2666 is Roberto Bolaño's last novel, one he worked on until his death in July, 2003, at the age of 50. It is complete, achieved and satisfying, though there is an unignorable urgency to it that is truly mesmerizing and breathtaking, "like the minutes of those condemned to die, like the minutes of women who've just given birth and are condemned to die, who understand that more time isn't more eternity and nevertheless wish with all their souls for more time, and their wails are birds that come flying every so often across the double lakeside landscape, so calmly, like luxurious excrescences or heartbeats."
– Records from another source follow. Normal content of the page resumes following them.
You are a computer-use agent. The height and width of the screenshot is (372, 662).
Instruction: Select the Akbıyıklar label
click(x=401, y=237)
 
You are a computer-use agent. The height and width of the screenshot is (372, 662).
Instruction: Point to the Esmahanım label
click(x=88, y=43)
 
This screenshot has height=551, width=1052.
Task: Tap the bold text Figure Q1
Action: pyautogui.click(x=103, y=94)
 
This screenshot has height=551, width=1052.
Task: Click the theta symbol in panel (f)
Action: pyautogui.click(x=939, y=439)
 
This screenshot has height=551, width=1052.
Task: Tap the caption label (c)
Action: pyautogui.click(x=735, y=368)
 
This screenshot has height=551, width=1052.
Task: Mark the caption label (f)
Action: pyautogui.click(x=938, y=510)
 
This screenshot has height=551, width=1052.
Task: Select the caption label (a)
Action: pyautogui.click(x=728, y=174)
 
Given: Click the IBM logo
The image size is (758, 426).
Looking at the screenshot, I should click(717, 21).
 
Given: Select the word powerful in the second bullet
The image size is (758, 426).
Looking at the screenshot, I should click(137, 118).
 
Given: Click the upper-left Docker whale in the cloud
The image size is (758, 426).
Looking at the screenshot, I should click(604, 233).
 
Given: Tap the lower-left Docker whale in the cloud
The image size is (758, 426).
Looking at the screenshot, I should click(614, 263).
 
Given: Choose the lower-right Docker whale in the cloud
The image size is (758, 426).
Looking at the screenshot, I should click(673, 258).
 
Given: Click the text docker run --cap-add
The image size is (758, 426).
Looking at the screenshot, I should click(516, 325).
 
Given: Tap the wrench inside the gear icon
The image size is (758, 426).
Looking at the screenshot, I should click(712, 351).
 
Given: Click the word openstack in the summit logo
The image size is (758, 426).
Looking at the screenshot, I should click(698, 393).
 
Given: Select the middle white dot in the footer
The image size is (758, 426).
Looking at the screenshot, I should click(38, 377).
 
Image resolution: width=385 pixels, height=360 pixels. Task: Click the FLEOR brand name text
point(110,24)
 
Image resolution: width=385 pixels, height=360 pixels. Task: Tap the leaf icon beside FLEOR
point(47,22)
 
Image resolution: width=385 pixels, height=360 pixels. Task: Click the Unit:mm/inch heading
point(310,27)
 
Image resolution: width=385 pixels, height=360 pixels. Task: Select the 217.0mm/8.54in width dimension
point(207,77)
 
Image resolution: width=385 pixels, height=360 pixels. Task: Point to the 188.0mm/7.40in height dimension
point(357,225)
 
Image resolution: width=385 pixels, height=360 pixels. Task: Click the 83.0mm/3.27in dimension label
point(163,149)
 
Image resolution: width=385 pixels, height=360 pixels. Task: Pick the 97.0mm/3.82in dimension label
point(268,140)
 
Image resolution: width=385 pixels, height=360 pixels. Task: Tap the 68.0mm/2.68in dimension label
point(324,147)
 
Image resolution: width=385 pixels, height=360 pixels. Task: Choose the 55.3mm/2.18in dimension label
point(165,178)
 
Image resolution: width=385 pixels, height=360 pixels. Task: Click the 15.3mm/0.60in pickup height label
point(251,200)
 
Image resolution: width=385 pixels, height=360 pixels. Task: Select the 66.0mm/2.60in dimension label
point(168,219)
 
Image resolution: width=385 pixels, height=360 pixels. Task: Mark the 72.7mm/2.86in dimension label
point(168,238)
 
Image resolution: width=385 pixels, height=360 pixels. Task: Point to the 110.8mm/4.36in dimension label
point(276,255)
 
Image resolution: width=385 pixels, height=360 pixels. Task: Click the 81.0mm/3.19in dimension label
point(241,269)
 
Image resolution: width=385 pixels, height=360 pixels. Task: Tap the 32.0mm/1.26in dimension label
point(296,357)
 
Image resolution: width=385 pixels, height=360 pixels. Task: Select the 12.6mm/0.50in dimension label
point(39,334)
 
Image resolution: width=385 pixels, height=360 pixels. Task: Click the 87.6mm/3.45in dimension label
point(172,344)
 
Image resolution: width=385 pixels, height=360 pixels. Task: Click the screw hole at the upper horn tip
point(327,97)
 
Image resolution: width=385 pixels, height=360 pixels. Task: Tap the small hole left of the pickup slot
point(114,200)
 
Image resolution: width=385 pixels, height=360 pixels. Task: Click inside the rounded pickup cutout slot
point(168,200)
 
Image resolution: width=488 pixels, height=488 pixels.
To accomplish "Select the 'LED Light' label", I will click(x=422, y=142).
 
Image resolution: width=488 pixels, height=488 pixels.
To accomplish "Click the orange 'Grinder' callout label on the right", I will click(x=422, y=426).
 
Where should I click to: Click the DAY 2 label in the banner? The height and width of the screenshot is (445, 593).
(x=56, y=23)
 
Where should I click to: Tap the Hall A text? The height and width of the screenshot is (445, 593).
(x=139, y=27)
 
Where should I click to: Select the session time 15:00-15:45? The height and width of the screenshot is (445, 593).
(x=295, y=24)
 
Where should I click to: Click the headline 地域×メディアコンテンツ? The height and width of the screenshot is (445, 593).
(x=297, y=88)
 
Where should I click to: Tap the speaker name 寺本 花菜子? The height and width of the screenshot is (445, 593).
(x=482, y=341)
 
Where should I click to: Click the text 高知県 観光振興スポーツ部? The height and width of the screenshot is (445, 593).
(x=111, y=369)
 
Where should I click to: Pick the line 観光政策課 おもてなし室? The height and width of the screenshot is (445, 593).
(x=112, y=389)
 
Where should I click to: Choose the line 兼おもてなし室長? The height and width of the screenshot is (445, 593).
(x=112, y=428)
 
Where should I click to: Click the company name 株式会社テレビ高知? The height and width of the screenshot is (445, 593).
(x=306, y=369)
Although existentially unsettling, 2666 is also funny, very funny, and oddly reassuring; no run-of-the-mill apocalypticist, Bolaño maintains a belief in art, in a "third leg," even though so much conspires against it, like time and the ways it distorts and disintegrates everything.

2666 holds an "unquiet mirror" up to hell and stuns with its brilliance. It is a heroic achievement, a modern epic - a masterpiece.

J. S. Goldbach's first collection of short stories, Selected Blackouts, will be published next spring.

The Beginning

The first time that Jean-Claude Pelletier read Benno von Archimboldi was Christmas 1980, in Paris, when he was nineteen years old and studying German literature. The book in question was D'Arsonval. The young Pelletier didn't realize at the time that the novel was part of a trilogy (made up of the English-themed The Garden and the Polish-themed The Leather Mask, together with the clearly French-themed D'Arsonval), but this ignorance or lapse or bibliographical lacuna, attributable only to his extreme youth, did nothing to diminish the wonder and admiration that the novel stirred in him.

From that day on (or from the early morning hours when he concluded his maiden reading) he became an enthusiastic Archimboldian and set out on a quest to find more works by the author. This was no easy task. Getting hold of books by Benno von Archimboldi in the 1980s, even in Paris, was an effort not lacking in all kinds of difficulties. Almost no reference to Archimboldi could be found in the university's German department. Pelletier's professors had never heard of him. One said he thought he recognized the name. Ten minutes later, to Pelletier's outrage (and horror), he realized that the person his professor had in mind was the Italian painter, regarding whom he soon revealed himself to be equally ignorant.